In my previous capacity as Minister of Defence, I had responsibility for presenting a white paper on the relations between defence and culture, well aware of the fact that I had responsibility for several museums, orchestras and historic buildings and sites.
In culture there is not always a need for spoken language. People can communicate through a shared cultural language, at a deeper level.
This is what we are doing tonight. Thanks to the organisers of this exhibition, we have the chance to learn more about the life and work of one of Europe’s greatest painters – Emil Nolde.
The opening speakers have emphasised Nolde’s strong links to the Nordic region, including Norway. Emil Nolde is not alone in having these links. For centuries, Germany has occupied a central place in the cultural sphere from which the Scandinavian countries draw ideas and inspiration. And Germany still holds this place.
Our countries and artists have also influenced each other. And this influence has been mutually beneficial – in music, visual arts, literature, design and cinema.
In the 19th Century, most of Norway’s artists of any repute were trained in Germany. Several artists also settled in Germany to work, learn, be inspired, and see Norway from a distance. Art capitals such as Düsseldorf, Dresden, Berlin and Munich were magnets for aspiring artists from all over the Nordic region during different periods.
As we’ve just heard, Edvard Munch is one of the many Norwegian artists who learned, lived and worked in Germany.

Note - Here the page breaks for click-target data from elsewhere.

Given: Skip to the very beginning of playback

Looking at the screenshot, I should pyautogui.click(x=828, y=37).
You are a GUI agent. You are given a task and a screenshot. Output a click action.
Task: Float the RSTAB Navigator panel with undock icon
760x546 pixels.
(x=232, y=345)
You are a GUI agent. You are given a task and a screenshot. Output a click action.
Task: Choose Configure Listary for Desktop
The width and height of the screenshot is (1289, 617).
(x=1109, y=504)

Munch had his breakthrough at the beginning of the 1890s as one of the most advanced avant garde artists in Europe. This was in large part due to the exhibitions of his work in Berlin and other German cities. And to all the publicity and networks they gave him.
It was also through these exhibitions that Nolde became familiar with Munch’s works, at quite an early stage. The admiration between Nolde and Munch was mutual. Munch also greatly admired the works of Nolde and the other German expressionists. Later on, this German movement was a major source of inspiration for a new generation of Norwegian modernist artists.

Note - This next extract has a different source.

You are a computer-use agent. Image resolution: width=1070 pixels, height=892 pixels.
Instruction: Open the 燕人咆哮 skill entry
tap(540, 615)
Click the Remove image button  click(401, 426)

Today, Nolde and Munch are considered two of the icons of twentieth century expressionism.
One important characteristic of Germany today is its remarkable openness and receptiveness to international culture, situated in the heart of Europe.

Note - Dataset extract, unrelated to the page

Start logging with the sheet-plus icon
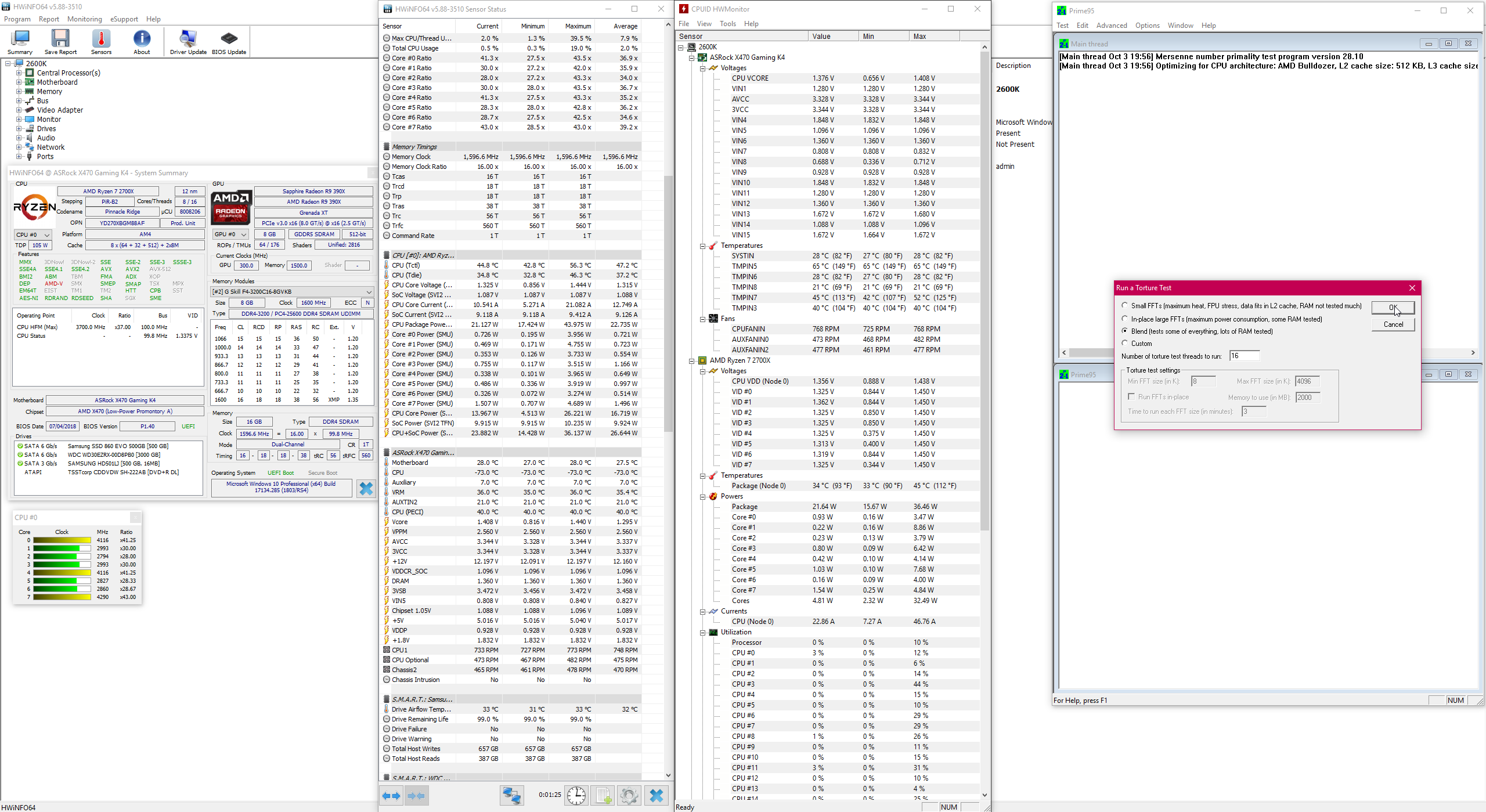Viewport: 1486px width, 812px height. tap(603, 795)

Norway benefits a great deal from this. Germany is one of the most important venues for all forms of Norwegian art and culture today. For Norway’s artists, Germany provides inspiration, challenges and opportunities. Germany often serves as a springboard for entering the international scene.
Exhibitions like this remind us therefore of the crucial role German art and culture have played in the intellectual and artistic development of Norway. And they still do.
This exhibition on the works of Nolde is well timed. It sets the stage for next year’s celebration of the 150th anniversary of Munch’s birth.
To conclude, I would like to thank the Stiftung Seebüll Ada und Emil Nolde for lending the paintings, Wintershall Holding GmbH for sponsoring the exhibition and the National Museum and curator Øystein Ustvedt for preparing and hosting this unique opportunity to immerse ourselves in Emil Nolde’s work.
With these words, I am delighted to declare the exhibition “Emil Nolde. In Search of the Authentic” open.